● **Task prompt**
Please copy every line with the string "Etobicoke" from the entries below.

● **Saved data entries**

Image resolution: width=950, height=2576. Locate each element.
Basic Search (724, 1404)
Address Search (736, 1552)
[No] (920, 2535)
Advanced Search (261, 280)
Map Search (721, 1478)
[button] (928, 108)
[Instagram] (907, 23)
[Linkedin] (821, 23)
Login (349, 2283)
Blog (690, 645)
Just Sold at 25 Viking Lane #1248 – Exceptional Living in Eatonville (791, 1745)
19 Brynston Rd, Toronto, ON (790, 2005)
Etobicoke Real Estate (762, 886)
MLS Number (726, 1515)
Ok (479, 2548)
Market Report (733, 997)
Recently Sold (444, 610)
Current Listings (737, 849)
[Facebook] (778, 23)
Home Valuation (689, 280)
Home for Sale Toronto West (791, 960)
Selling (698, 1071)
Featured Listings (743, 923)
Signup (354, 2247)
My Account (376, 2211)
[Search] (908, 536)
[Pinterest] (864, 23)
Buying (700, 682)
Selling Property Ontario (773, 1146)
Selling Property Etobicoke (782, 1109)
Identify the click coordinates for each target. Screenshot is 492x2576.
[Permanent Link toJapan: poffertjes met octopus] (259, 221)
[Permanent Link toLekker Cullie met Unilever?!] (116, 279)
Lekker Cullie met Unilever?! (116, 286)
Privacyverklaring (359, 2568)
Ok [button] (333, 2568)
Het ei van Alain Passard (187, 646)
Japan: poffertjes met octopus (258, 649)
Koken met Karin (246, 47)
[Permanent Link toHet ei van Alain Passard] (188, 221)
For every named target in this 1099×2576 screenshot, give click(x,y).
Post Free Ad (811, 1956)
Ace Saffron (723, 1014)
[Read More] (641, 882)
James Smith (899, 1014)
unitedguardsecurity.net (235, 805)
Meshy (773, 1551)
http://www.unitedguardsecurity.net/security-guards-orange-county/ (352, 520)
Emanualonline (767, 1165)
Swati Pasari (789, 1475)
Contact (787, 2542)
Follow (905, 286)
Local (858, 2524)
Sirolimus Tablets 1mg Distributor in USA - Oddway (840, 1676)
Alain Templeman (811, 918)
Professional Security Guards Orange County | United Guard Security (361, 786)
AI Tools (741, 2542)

● **Response to this exercise**
Etobicoke Real Estate (762, 886)
Selling Property Etobicoke (782, 1109)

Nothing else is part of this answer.